[edit]
Cautiously Optimistic Policy Optimization and Exploration with Linear Function Approximation
Proceedings of Thirty Fourth Conference on Learning Theory, PMLR 134:4473-4525, 2021.
Abstract
Policy optimization methods are popular reinforcement learning (RL) algorithms, because their incremental and on-policy nature makes them more stable than the value-based counterparts. However, the same properties also make them slow to converge and sample inefficient, as the on-policy nature is not amenable to data reuse and the incremental updates result in a large iteration complexity before a near optimal policy is discovered. These empirical findings are mirrored in theory in the recent work of \citet{agarwal2020pc}, which provides a policy optimization method PC-PG that provably finds near optimal policies in the linear MDP model and is robust to model misspecification, but suffers from an extremely poor sample complexity compared with value-based techniques. In this paper, we propose a new algorithm, COPOE, that overcomes the poor sample complexity of PC-PG while retaining the robustness to model misspecification.

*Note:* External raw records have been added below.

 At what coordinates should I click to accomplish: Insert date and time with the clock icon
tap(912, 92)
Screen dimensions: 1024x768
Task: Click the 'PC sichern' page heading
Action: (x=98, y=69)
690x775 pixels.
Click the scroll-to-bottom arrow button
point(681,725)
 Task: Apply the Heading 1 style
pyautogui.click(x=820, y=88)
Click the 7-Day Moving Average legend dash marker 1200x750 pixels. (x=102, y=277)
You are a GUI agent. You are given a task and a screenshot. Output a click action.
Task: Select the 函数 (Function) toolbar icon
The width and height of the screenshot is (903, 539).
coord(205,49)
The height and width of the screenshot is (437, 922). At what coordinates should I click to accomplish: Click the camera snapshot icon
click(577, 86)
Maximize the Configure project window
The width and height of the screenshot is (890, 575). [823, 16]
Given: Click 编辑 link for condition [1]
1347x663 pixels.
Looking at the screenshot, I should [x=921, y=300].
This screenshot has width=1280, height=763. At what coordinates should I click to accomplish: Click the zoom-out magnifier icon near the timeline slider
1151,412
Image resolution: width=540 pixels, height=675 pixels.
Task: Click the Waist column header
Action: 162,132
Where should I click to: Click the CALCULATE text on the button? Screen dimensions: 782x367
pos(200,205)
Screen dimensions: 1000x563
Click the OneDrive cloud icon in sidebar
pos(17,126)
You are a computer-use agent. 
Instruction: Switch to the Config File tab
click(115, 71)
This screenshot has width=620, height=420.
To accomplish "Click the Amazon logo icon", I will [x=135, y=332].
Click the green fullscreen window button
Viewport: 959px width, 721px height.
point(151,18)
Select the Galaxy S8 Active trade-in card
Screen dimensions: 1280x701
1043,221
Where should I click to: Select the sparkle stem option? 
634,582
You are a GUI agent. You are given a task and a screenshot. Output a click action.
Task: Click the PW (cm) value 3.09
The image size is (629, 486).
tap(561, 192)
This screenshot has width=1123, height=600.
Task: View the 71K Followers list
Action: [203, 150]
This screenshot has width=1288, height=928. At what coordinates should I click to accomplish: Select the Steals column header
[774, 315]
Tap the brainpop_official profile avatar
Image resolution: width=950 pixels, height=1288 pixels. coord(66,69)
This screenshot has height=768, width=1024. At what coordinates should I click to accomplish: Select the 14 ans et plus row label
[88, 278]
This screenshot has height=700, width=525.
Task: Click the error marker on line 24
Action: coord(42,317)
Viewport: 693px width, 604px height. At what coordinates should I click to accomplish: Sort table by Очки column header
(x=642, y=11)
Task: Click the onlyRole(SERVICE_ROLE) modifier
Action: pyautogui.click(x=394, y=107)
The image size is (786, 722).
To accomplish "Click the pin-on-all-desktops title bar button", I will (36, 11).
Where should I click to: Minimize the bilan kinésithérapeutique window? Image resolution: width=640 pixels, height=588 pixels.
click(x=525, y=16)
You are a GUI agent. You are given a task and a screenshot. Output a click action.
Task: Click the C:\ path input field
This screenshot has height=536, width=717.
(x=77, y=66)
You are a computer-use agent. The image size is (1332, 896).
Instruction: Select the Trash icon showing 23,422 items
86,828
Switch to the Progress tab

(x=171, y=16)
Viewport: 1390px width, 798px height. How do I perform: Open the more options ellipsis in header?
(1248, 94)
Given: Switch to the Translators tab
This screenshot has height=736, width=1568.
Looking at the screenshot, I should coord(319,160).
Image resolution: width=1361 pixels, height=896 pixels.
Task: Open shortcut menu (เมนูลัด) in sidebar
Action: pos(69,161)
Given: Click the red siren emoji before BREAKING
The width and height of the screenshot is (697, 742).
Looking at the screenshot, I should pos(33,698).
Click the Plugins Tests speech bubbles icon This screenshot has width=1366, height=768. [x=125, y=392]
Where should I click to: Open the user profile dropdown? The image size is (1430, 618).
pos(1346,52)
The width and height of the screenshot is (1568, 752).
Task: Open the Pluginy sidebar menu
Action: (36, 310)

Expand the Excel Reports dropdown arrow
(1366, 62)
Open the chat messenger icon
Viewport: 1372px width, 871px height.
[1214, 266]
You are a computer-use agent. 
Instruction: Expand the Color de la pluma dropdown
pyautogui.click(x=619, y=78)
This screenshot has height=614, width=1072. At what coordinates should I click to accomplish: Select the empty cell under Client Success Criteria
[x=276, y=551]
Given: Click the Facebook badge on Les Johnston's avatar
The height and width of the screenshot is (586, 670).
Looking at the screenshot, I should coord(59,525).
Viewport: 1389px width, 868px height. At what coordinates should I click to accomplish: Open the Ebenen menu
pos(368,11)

COPOE makes several important algorithmic enhancements of PC-PG, such as enabling data reuse, and uses more refined analysis techniques, which we expect to be more broadly applicable to designing new RL algorithms. The result is an improvement in sample complexity from $\widetilde{O}(1/\epsilon^{11})$ for PC-PG to $\widetilde{O}(1/\epsilon^3)$ for COPOE, nearly bridging the gap with value-based techniques.